En un momento me pregunté si estaría más nerviosa en ese momento o cuando salía a
interpretar una canción. Una incógnita. Pero lo que más me llamó la atención es que
ninguno de sus compañeros de fatigas repararon en ella: ni una mirada, ni una sonrisa,
ni una palabra... L. era una persona totalmente anónima en aquella inmensa sala.
¿Dónde había quedado su fama de un par de meses atrás? ¿De qué había servido su
rostro tantísimas horas en la pantalla? La contundencia de lo efímero: nadie la había
reconocido, y si lo había hecho, no había sentido el más mínimo interés por ella.
Hoy día es relativamente fácil salir en televisión con un escaso bagaje y pasar a
engrosar el elenco de «famosos» o «famosillos». Yo he conocido estudiantes de
bachillerato que cuando se les preguntaba qué querían ser, respondían: «famosos, para
salir en Telecinco y cobrar un pasta». En este caso la cadena es lo de menos. Huelga
todo comentario. El caso es que durante aquellos tres días «de Pasión» hablé
brevemente con L. en varias ocasiones y me pareció una chica con la cabeza bien
amueblada para su edad —su altísima nota media revelaba que se trataba de una
excelente estudiante—, pero a la que la cruel realidad había despertado repentinamente
de un sueño.
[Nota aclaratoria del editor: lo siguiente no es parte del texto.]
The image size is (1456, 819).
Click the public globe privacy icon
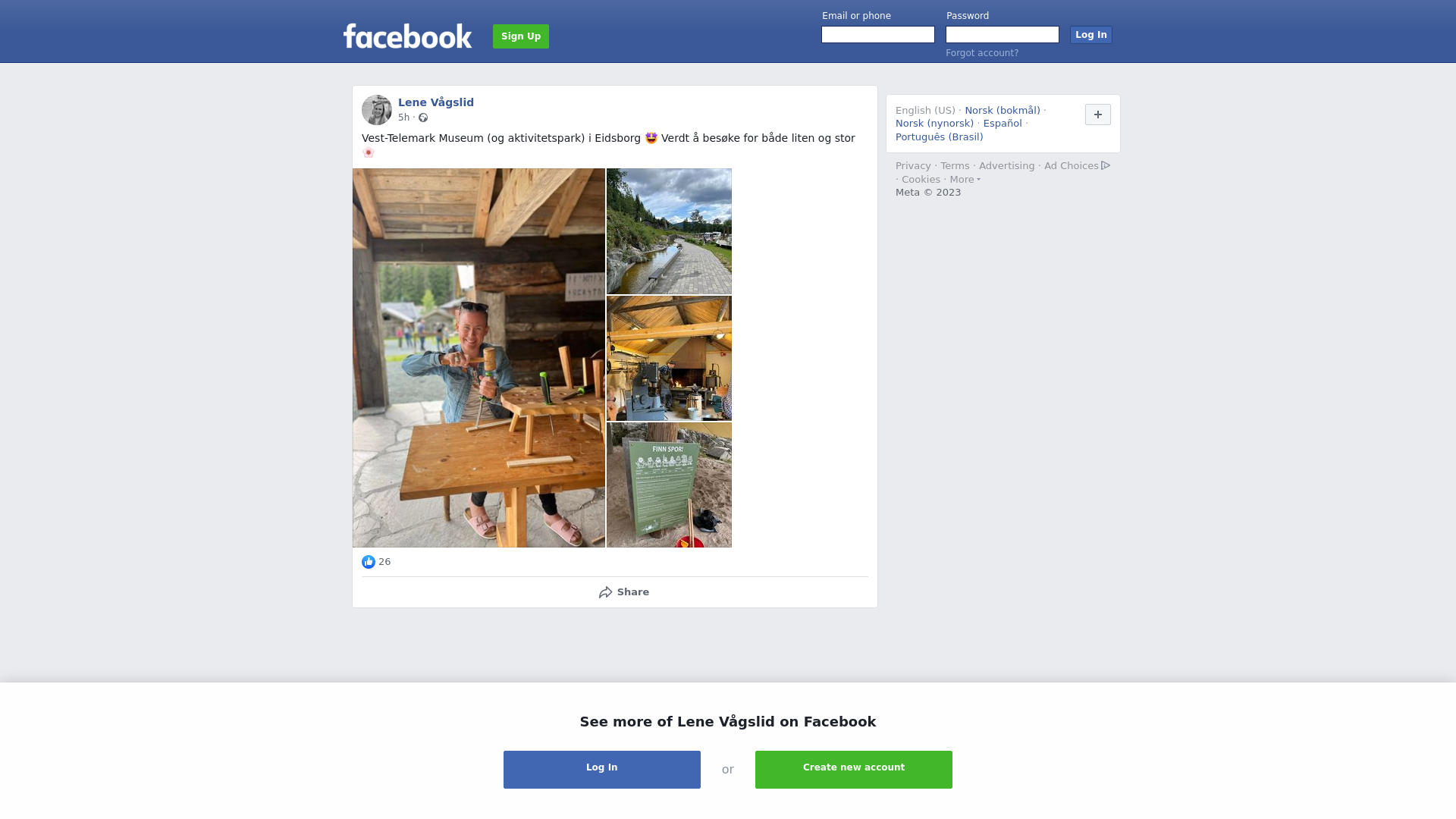tap(423, 118)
Había soñado con ser una estrella, con volar alto, como el mítico Ícaro, que
voló tan alto con sus alas postizas, que el sol derritió la cera que las unía a su espalda y
se precipitó en el vacío. Dulce sueño y brusco despertar. Desde entonces, cada año,
cuando llegan estos días de selectividad, me acuerdo de L. y me pregunto qué habrá
sido de ella, qué habrá sido de aquella chica de bonita voz que quiso llegar lejos. Me lo
pregunto y no dejo de sentir desprecio por la facilidad con la que los medios de
comunicación encumbran a chicos y chicas, sin la preparación y la madurez humana
suficientes, juegan con ellos, y cuando los han usado a su antojo, los arrojan lejos como
juguetes rotos.
No sé por donde andarás, L., ni lo que la vida te deparará, pero desde lo más
profundo de mi corazón te deseo lo mejor.